Miss Agata è una coproduzione italo-inglese (Ladybug Crossmedia e Tabit Films) che grandi consensi internazionali sta raggiungendo: sta volando in questi giorni verso New York per il Queens Underground Black History Month Film Festival (festival rivolto alla cultura black negli Stati Uniti) dove la presentazione ufficiale è avvenuta nelle date del 14 e 15 aprile presso il Jamaica Performing Arts Center. Il cortometraggio, scritto, diretto (in tandem con Sebastian Maulucci) e interpretato dalla talentuosa Anna Elena Pepe, unisce infatti in sé diverse tematiche importanti: oltre allo stalking e alla violenza sulle donne parla anche di razzismo, integrazione, pregiudizi stereotipati.
Con l’ingenuità di Amélie, la giovane e buffa Agata (Anna Elena Pepe) è già una donna in fuga, perseguitata da un ex fidanzato violento dall’aspetto gentile (Andrea Bosca) ed ignorata nelle sue richieste d’aiuto dalle istituzioni. Rifugiatasi nella città della nonna, cerca di rifarsi una vita: trova un lavoro, una collega con cui confidarsi che si rivela un’amica superficiale ed ottusa, un sostegno inaspettato nel richiedente asilo Nabil, ma il senso della paura è sempre all’erta.
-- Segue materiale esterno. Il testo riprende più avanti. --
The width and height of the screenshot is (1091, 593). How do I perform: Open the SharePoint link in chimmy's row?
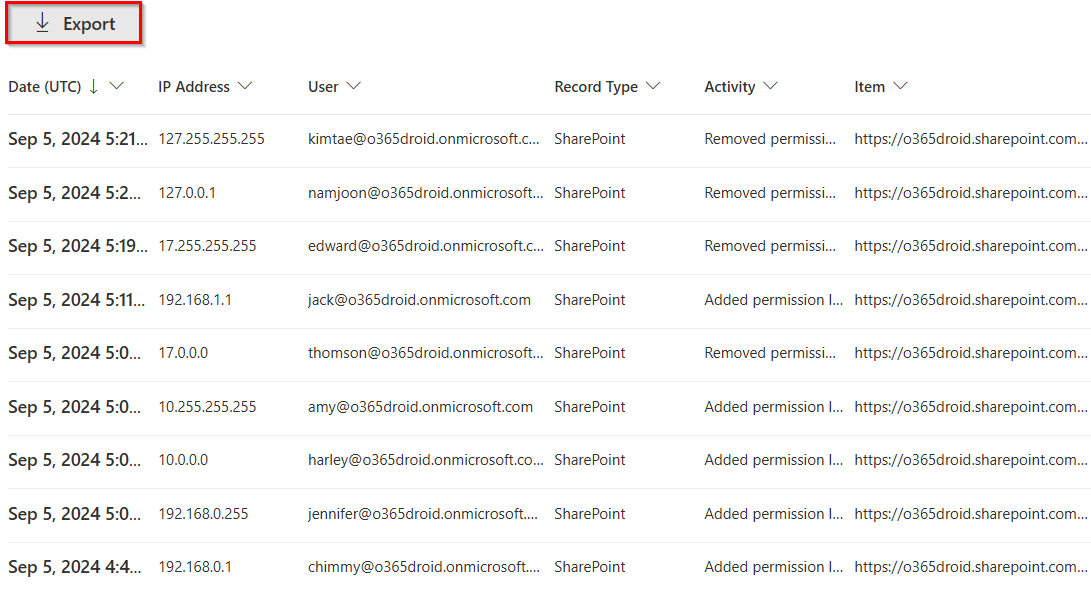(x=970, y=566)
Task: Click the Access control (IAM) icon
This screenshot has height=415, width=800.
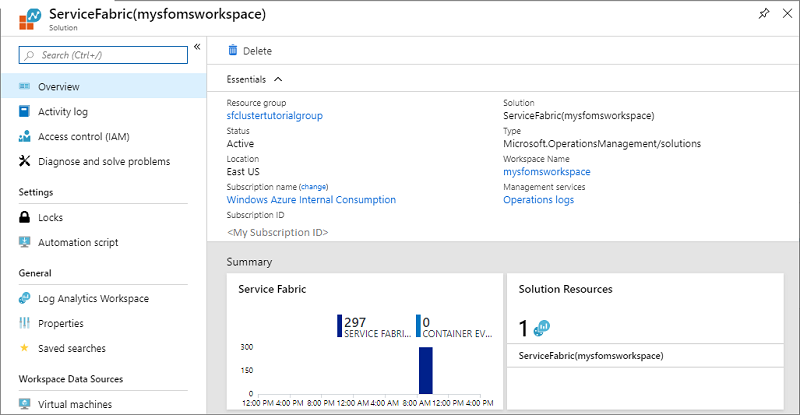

Tra sogni premonitori che sembrano materializzarsi, equivoci e… mafia nigeriana, Miss Agata scorre piacevolmente sui binari della comedy drama, dove nulla è scontato e la violenza è accennata con delicatezza, mentre quello che sembra essere un risvolto romantico del cortometraggio, complici i cliché stereotipati sugli immigrati, vira inaspettatamente verso il thriller, mantenendo però sempre toni ovattati da favola.
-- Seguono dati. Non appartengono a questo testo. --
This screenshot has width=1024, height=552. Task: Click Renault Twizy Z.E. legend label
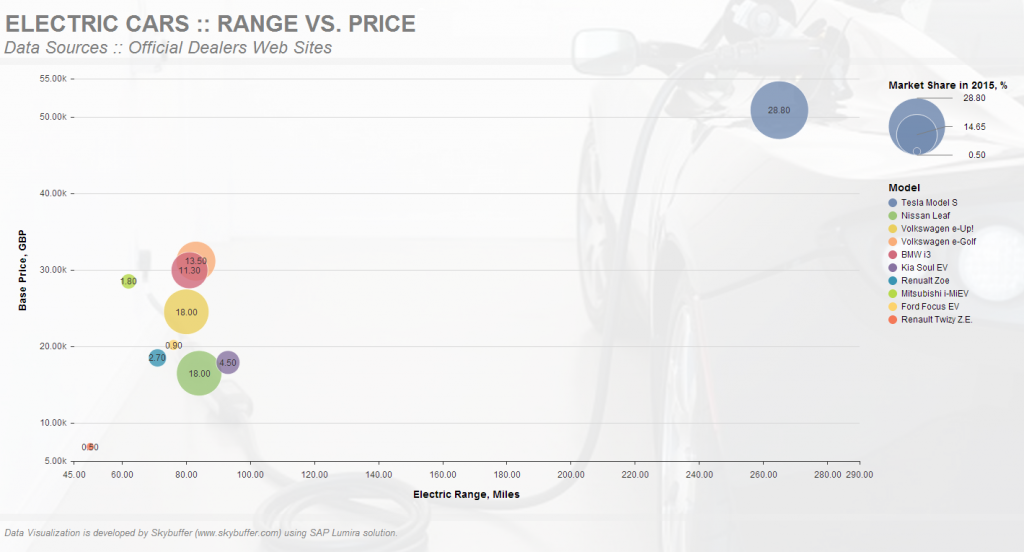click(937, 320)
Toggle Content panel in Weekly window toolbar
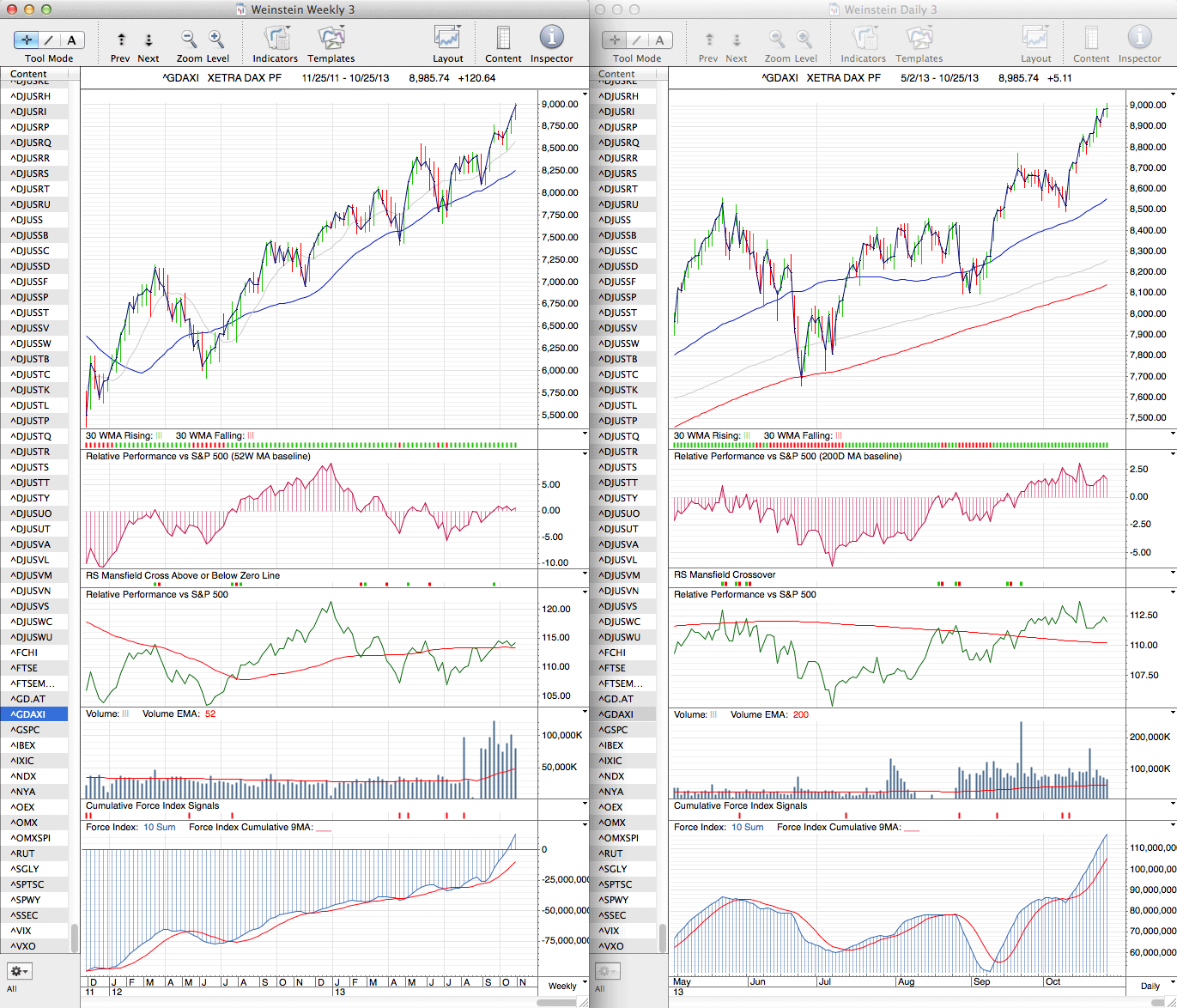Image resolution: width=1177 pixels, height=1008 pixels. [503, 39]
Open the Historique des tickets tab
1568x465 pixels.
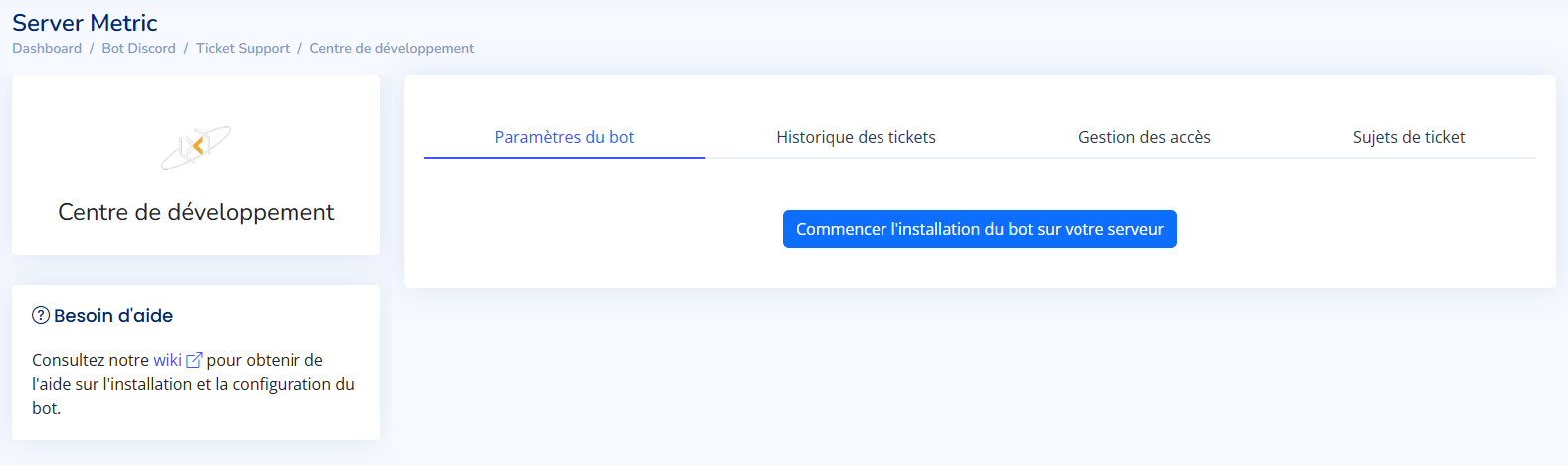856,137
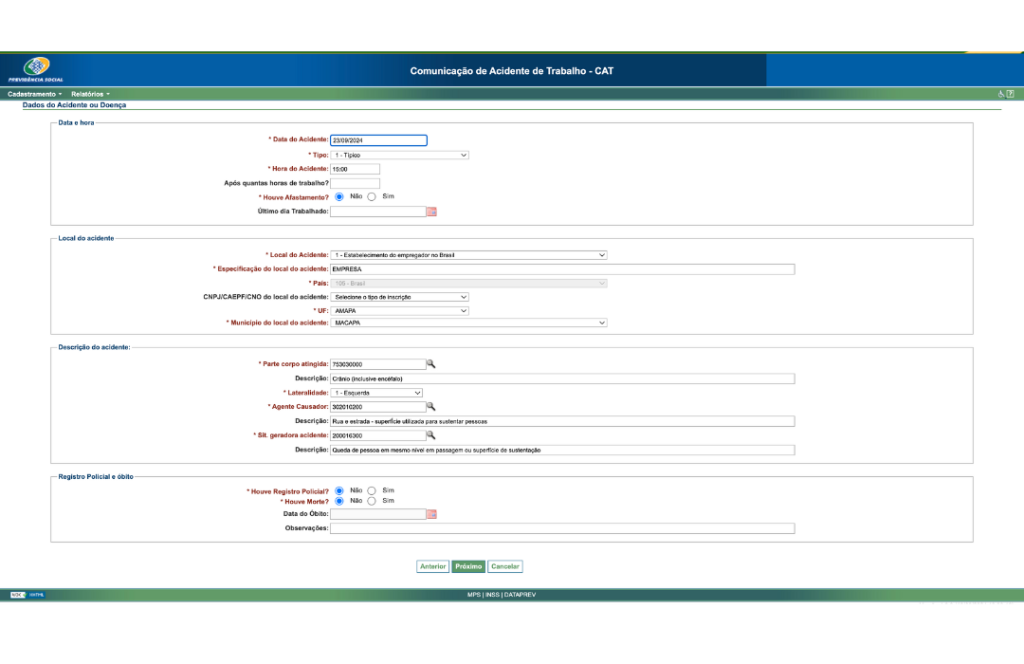Click the accessibility icon in top-right corner
The image size is (1024, 664).
(1001, 94)
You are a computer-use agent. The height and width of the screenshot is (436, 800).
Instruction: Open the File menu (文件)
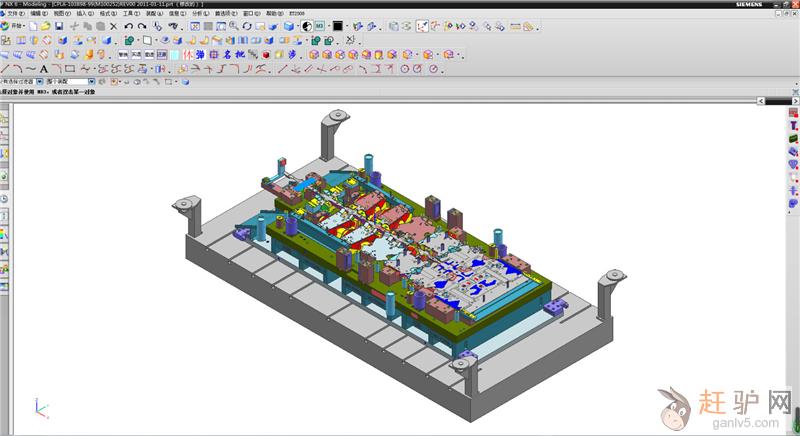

Una favola attuale, quella raccontata dalla Pepe; in una pittoresca Ferrara, dove sembrano incontrarsi continuamente tutti, la dolce Agata trova la forza di lasciarsi alle spalle un passato di soprusi e violenze anche psicologiche per ricominciare a vivere; ma le cicatrici fanno ancora male e son pronte a bruciare all’approssimarsi dell’uomo che l’ha costretta alla fuga, come quella di Harry Potter in vicinanza di Voldemort. Alla storia di Agata, che rappresenta tutte le donne vittime di stalking e violenza obliate per disistima dell’entità del problema, si accompagna quella di Nabil, che porta in luce un altro aspetto importante dei nostri giorni: quello dei pregiudizi nei confronti degli immigrati, che qui assumono forma comica al limite del ridicolo ma raccontano, in retroscena, una verità attuale.
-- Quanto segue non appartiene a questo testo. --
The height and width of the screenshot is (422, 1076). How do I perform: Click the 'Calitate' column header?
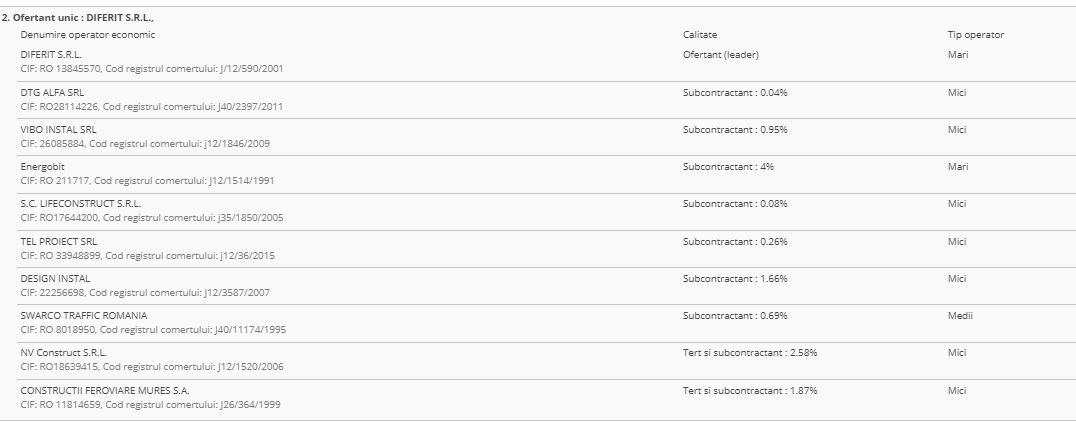pyautogui.click(x=700, y=35)
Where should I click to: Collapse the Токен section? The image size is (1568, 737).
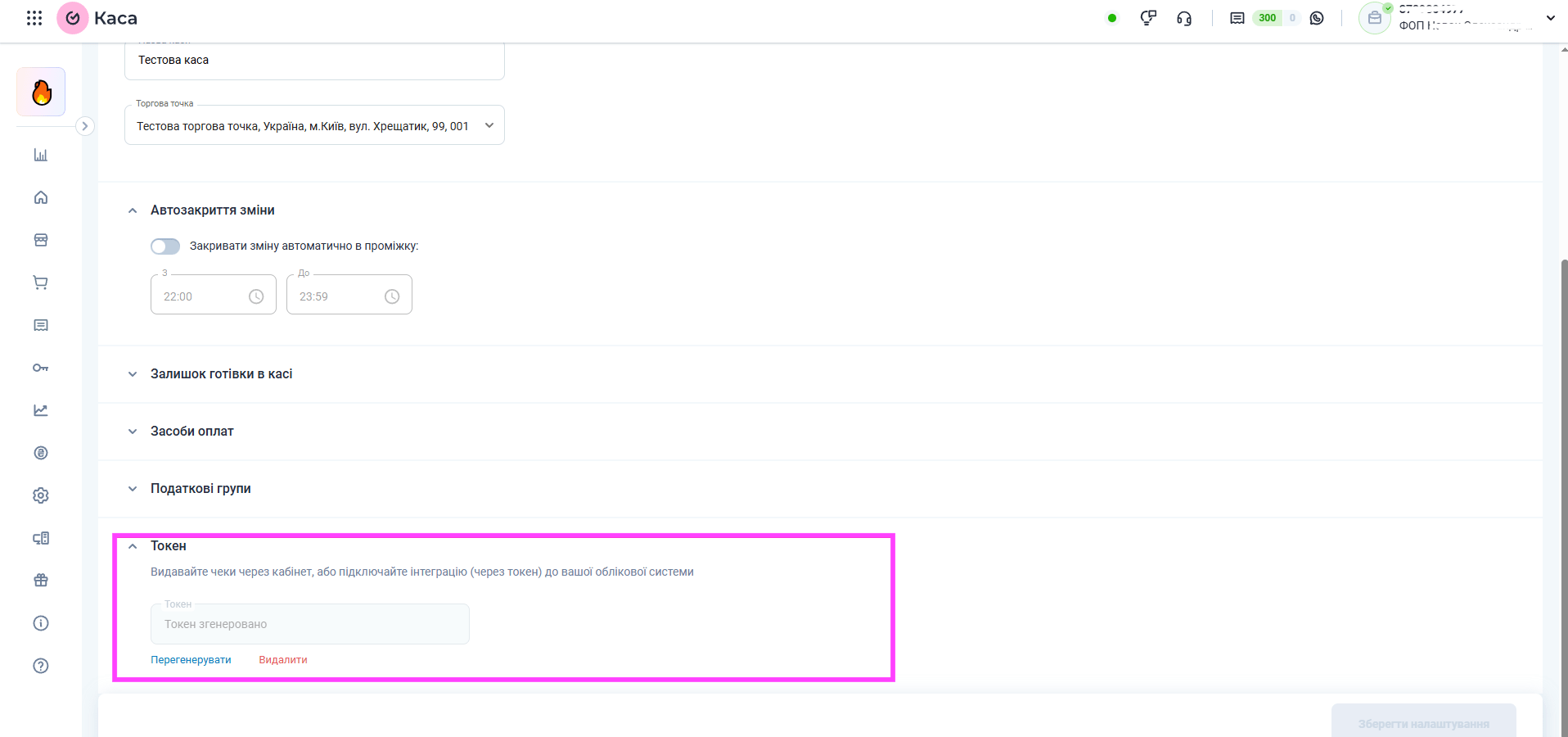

Sfruttando quella sospensione dell’incredulità che è componente essenziale del teatro, in Miss Agata la Pepe riesce a rendere verosimili situazioni e stratagemmi narrativi fantasiosi e divertenti, che danno luce a problematiche importanti allegerendone però la fruizione da parte dello spettatore, permettendone una maggiore potabilità di pubblico.
Rimanendo in equilibrio tra realtà e fantasia, da menzionare che accanto alla Pepe e a Boschi, nella parte di Nabil un vero richiedente asilo del Gambia, che all’epoca delle riprese aveva ancora la domanda di asilo in valutazione.